Nationalgeographic.co.id - “Pandemi itu seperti kebakaran hutan, karena begitu hutan terbakar itu sulit terkendali,” ucap epidemiolog Pandu Riono pada acara editor meeting "Ancaman Karhutla di Tengah Pandemi” yang diselenggarakan oleh The Society of Indonesian Environmental Journalists (SIEJ) pada 29 Agustus 2020.
Menurut Pandu, yang lebih suka disebut juru wabah, Covid-19 ini juga sama penularannya seperti kebakaran hutan. “Sehingga dengan adanya pandemi dan kebakaran hutan maka Indonesia mengalami double kebakaran hutan,” katanya lagi.
Dampaknya akan sangat sulit diukur, begitu juga kerugiannya akan sulit diukur karena banyak sekali kehidupan di hutan itu yang hilang dan pandemi Covid-19 masih banyak misterinya.
Baca Juga: Kebakaran Hutan dan Lahan Timbulkan Masalah Kesehatan Pada Anak di Masa Depan
Dampak kebakaran hutan menurut studi di Pekanbaru akan meningkatkan resiko kasus TB selama setelah kebakaran hutan.
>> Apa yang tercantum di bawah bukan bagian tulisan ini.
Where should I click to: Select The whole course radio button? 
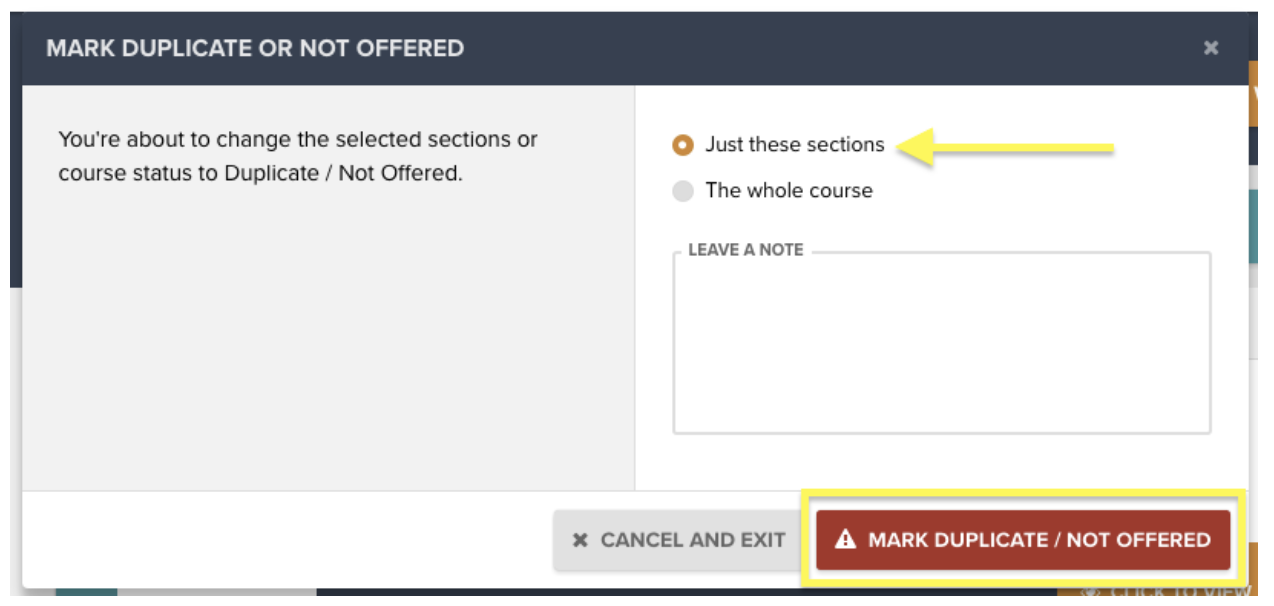pos(683,191)
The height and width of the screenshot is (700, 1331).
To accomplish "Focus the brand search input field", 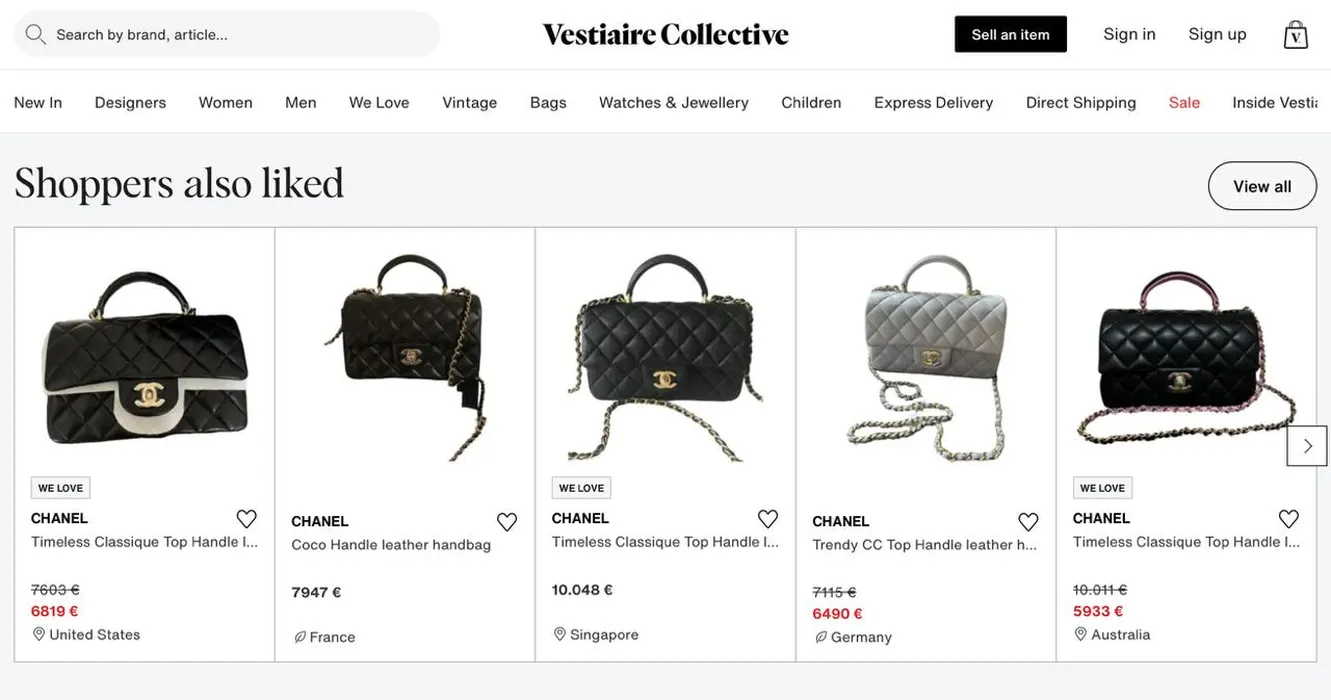I will [240, 34].
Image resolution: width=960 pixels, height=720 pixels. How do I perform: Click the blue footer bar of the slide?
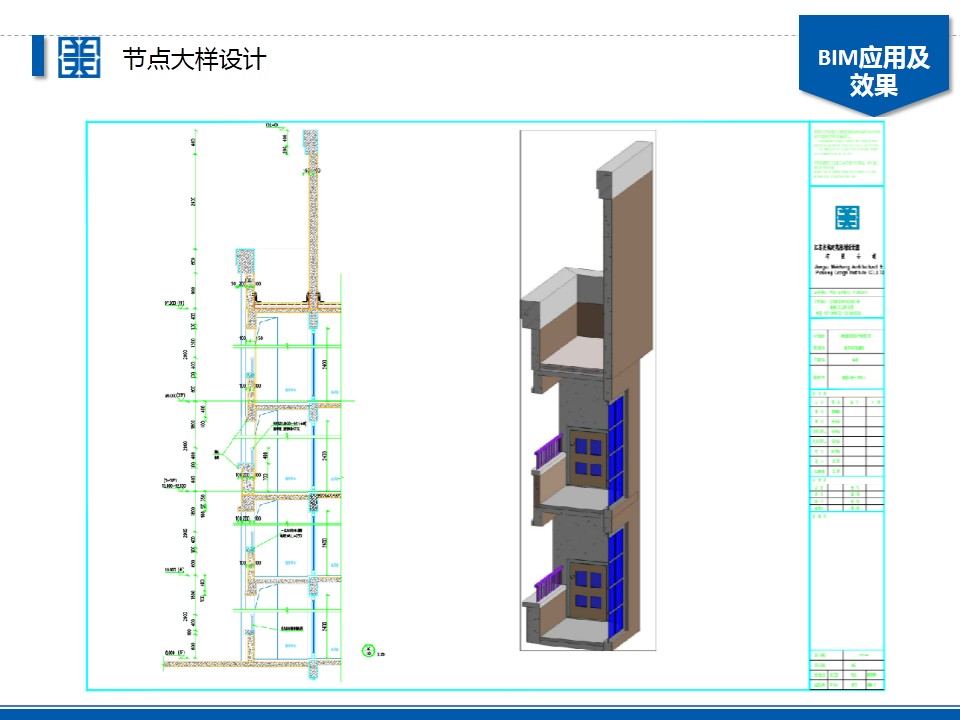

Saat itu terjadi peningkatan indeks NO2, yang lebih berisiko dari PM10 dan SO2.
Zat-zat itu akan terhirup ke dalam paru dan akan dibawa darah ke seluruh sistem tubuh. Dampaknya akan luas sampai ke fungsi imunitas lainnya. Saat terkena virus, ini akan meningkatkan resiko kematian dan penularan.
Jadi di era pandemi ini daerah-daerah kebakaran hutan yang kasus Covid-19-nya rendah akan memudahkan terjadinya perluasan pandemi. Membuat kasus akan meningkat. Apalagi menurut prediksinya pandemi akan berlangsung sampai 2022.
Menurut data KLHK terjadi penurunan luas areal terbakar sebesar 52,8 persen pada periode 1 Januari sampai 31 Juli 2020 dibanding periode yang sama pada 2019.
“Jadi kita harus mencegah kedua-duanya. Kebakaran hutan tidak boleh terjadi, karena akan memperburuk di era pandemi ini,” katanya. Pandemi ini bisa diatasi kalau kita mau serius mengendalikan.
Menurutnya, pandemi ini mengubah semua tatanan dan tidak akan mungkin lagi kembali ke era sebelum pandemi. “Pertama kita sudah melakukan banyak kesalahan-kesalahan dengan merusak lingkungan dan sebagainya, itu kesalahan tidak boleh terjadi lagi,” tambahnya.
Pada masa-masa mendatang, Pandu menambahkan, masih ada problem yang akan dihadapi seperti perubahan cuaca global. “Memang bahaya-bahaya yang tidak kelihatan, semua yang tidak kelihatan dipersepsikan tidak ada bahaya,” katanya.